In March, staff were told that Ray would shoot the remainder of the season from her New York home on her own and “that displaced crew members would not be paid for the five scheduled shoot days remaining in the season.”
This led to a dispute by IATSE, which claimed that the contract it held with the show requires producers to pay workers for remote shoot days which were originally planned. This covers 18 union camera operators, audio engineers and technical crew. They were told they would return to the studio in November, but plans have since changed.
The dispute is heading toward arbitration, according to Variety.
“When COVID-19 forced our studio production to shut down in March, we started shooting Rachael Ray at Rachael’s home out of necessity. As we moved into fall, with COVID cases increasing, we made the difficult decision to continue to shoot the show from Rachael’s home for the foreseeable future. Unfortunately, this new format has affected some valued studio crew, including IATSE members. CBS Television Distribution has continued to pay those affected through September and October, and we have reached out to IATSE to discuss mitigation efforts going forward,” a spokesperson for CBS told the outlet.

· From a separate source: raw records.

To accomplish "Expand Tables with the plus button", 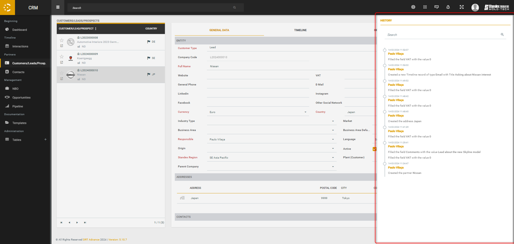I will click(45, 140).
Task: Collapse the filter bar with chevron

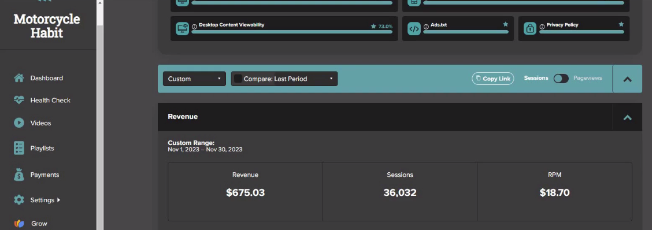Action: [628, 79]
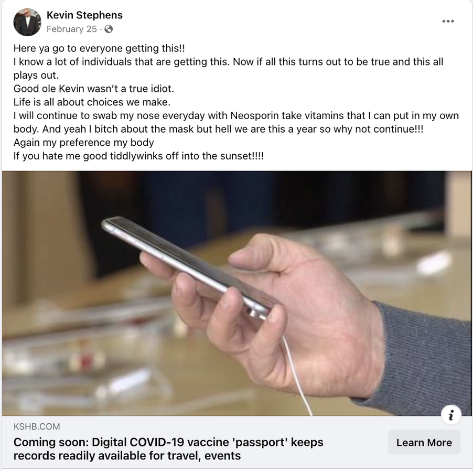Image resolution: width=473 pixels, height=471 pixels.
Task: Visit the Kevin Stephens profile name link
Action: click(84, 15)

While Ray and IATSE did not provide a comment to Variety, she acknowledged the dispute on Twitter.
“There’s news in the media today that is disturbing to me, and I do not think is accurate. My partners at CBS Television Distribution are currently in an active conversation about how to provide for our show’s format change after November 1st,” she wrote.

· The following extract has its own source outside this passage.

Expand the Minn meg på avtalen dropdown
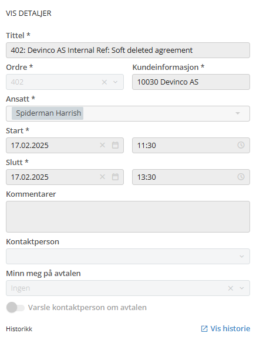(x=241, y=288)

“It has been my utmost priority that we keep the full contribution to their healthcare plan during this pandemic. I care about my colleagues as family, and as we approach the holidays, we want to keep everyone safe. While everyone is continuing to be paid through October, we will continue to work this out.”
The show has been on a season-to-season renewal cycle for several years now. In July, the crew was informed about a renewal and a schedule with shoot days for the next season, which suggested a plan to return to the studio. However, one month later, production executive Kevin Moriarty informed the crew, who he said were “like a family,” over a video conference that the show would not return to the studio as soon as they initially planned.

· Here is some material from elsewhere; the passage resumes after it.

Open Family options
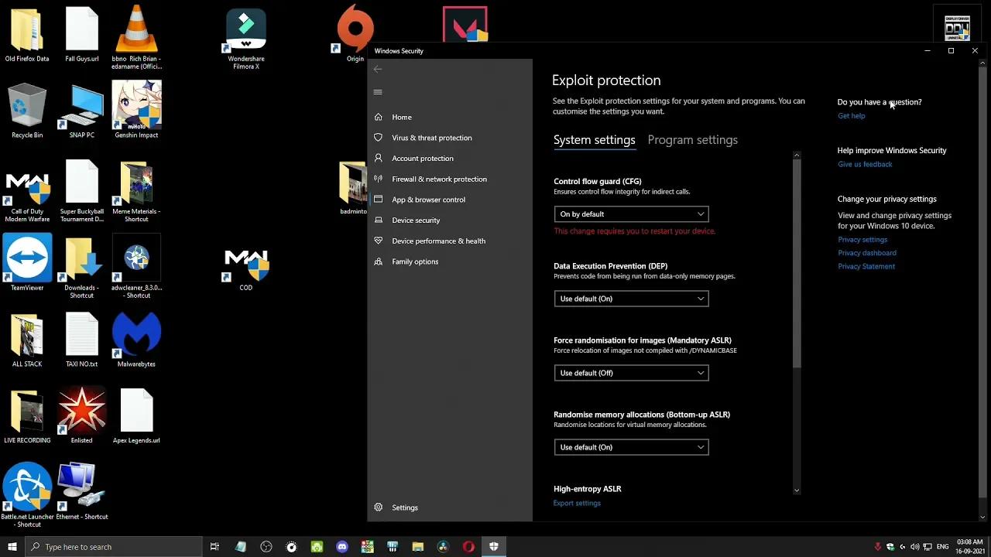 [415, 261]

The crew was paid for a full complement of 10-hour shoot days in September and October, but later that month, Moriarty reached back out to tell them that the rest of the season would be filmed form home, and crew who could not work remotely would not be paid for the 39 shoot days that were left.
This came as a big blow to IATSE members as they need to work 400 hours every six months to qualify for health insurance. Season 15’s schedule promised 59 10-hour shoot days.